Through the tears she could not stop she beheld his scarred and ravaged face. The left-hand side showed emergency skin grafts, and the jagged slash across his left eye was like a livid lightning bolt. The cane propped beside him acted both as guide for his damaged vision and support for his shattered leg.
Pity constricted in her—and so much more than pity. Her heart overflowed with it.
He was holding out a handkerchief to her. It was large and made of a fine cotton, with his initials in the corner. There was a sardonic look in his eyes, a look so familiar she thought time had slipped and the past had enveloped her in its kindly embrace.
‘Enough tears, Jenna,’ he said. ‘
I’ll survive. And you, of all people, should not weep for me.’ His voice was harsh, but it was directed at himself, not her. ‘Not after what I did to you.’
She saw the lines surrounding his mouth that she had once thought deep now scored like knife wounds, tightening to a whipped line.
‘Not after that,’ he said.
* * *
With a sudden movement Evandro got to his feet, unable to bear sitting there any longer. He crossed to his desk, not bothering to take his cane, his halting gait slowing him, frustrating him. He yanked open the drawer of his desk and took out the envelope that had sat there since the day he’d sent Jenna packing.
He felt a pain stab him that had nothing to do with the still-healing bones in his injured thigh, but he made himself ignore it—as he ignored all the physical punishment his once-strong body had taken that hellish night.
He stared for a moment at the envelope he was holding, propping himself against the front edge of the desk so that it supported him, taking the weight off his half-crippled leg. He looked across at her, saw her expression change.

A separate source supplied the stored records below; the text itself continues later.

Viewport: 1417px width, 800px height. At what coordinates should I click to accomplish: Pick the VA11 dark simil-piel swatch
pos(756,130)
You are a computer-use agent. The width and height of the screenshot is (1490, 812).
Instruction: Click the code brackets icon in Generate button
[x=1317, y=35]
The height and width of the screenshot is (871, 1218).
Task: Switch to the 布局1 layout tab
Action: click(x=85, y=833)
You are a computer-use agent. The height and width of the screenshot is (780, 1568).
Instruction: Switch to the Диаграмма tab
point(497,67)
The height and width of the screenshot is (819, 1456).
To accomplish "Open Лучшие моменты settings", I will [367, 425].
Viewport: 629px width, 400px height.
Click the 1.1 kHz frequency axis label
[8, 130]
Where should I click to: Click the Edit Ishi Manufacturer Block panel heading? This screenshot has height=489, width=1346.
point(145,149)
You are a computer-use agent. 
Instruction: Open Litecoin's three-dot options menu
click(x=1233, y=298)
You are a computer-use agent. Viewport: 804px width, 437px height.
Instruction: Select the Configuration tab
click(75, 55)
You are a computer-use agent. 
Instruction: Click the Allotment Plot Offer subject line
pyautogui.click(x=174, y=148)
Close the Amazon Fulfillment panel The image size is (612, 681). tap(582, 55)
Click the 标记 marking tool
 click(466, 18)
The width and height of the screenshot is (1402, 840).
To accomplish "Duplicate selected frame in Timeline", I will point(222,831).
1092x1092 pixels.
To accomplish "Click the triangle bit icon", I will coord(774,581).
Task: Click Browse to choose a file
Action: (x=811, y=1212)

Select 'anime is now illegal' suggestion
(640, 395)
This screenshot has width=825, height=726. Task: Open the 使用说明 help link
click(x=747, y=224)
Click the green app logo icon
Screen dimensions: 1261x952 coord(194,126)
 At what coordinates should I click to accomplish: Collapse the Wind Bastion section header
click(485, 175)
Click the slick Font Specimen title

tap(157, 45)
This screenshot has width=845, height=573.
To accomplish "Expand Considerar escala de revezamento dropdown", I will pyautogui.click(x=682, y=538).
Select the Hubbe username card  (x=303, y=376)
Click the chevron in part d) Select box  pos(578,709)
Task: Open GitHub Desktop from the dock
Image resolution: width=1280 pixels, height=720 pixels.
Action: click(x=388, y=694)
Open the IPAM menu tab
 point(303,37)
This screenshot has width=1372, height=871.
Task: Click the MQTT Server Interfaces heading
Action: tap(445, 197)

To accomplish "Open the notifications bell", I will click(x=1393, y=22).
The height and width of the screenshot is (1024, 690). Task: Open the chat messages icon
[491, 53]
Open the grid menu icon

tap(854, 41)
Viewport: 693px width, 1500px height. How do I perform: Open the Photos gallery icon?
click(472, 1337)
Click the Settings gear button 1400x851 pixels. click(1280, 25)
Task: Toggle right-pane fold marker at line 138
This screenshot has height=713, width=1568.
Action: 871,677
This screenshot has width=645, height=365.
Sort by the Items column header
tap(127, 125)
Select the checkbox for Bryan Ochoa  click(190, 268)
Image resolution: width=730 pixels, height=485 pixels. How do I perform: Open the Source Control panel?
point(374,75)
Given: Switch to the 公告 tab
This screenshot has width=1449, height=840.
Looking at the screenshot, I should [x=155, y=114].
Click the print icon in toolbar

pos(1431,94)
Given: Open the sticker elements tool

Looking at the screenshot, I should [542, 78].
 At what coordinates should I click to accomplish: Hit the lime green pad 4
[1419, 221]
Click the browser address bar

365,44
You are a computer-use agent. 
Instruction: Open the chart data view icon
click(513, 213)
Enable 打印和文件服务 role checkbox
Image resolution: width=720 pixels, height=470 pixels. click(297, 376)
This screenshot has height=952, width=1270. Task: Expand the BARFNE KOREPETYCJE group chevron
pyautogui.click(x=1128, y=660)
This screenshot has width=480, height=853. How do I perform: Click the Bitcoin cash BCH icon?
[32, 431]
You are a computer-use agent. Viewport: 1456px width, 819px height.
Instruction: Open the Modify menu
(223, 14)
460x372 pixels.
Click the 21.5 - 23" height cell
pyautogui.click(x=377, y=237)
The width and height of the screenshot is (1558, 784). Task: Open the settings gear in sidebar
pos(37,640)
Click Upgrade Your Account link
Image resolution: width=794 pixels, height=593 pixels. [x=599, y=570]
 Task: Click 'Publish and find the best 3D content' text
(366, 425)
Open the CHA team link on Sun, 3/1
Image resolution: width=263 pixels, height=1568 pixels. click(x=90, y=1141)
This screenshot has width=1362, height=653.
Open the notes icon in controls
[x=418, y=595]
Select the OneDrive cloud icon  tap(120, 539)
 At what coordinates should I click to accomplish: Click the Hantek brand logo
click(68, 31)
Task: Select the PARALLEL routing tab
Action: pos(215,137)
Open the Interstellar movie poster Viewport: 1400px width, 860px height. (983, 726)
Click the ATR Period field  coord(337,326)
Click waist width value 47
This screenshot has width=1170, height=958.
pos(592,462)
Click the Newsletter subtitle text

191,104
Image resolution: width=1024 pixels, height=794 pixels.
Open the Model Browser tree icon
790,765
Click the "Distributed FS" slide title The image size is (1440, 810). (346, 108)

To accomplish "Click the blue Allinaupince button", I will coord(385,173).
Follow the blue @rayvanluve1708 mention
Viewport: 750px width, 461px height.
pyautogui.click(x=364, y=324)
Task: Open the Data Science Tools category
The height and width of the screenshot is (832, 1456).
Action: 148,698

‘That letter...’ he heard her say faintly. ‘The one that came... I thought, when I read the announcement of your resignation, that the letter had been bad news...about the ill health the article mentioned...’
She spoke disjointedly, sitting very still, knees drawn together, hands clenched in her lap.
‘Not ill health,’ he corrected, his voice empty. ‘Ill will—’
He broke off, but knew he must say more.
He drew a harsh and heavy breath. Forced himself on. ‘There was a reason, Jenna, why I did what I did to you—why I sent you packing the way I did.’ He paused, still reluctant to speak.
I never thought I would have to tell her. Never thought I would need to. Because I never thought I’d see her again—I thought that she was gone for ever from my life.
After all, hadn’t that been his intention? The very purpose that had driven him, that dark day, up to Amelie’s schoolroom to do what he had? Sending her away, never to return?
Yet for reasons he could not fathom, dared not think about, she had returned to the palazzo. So he could not keep his silence while she sat there like that, with those useless, futile, wasted tears drying on her cheeks.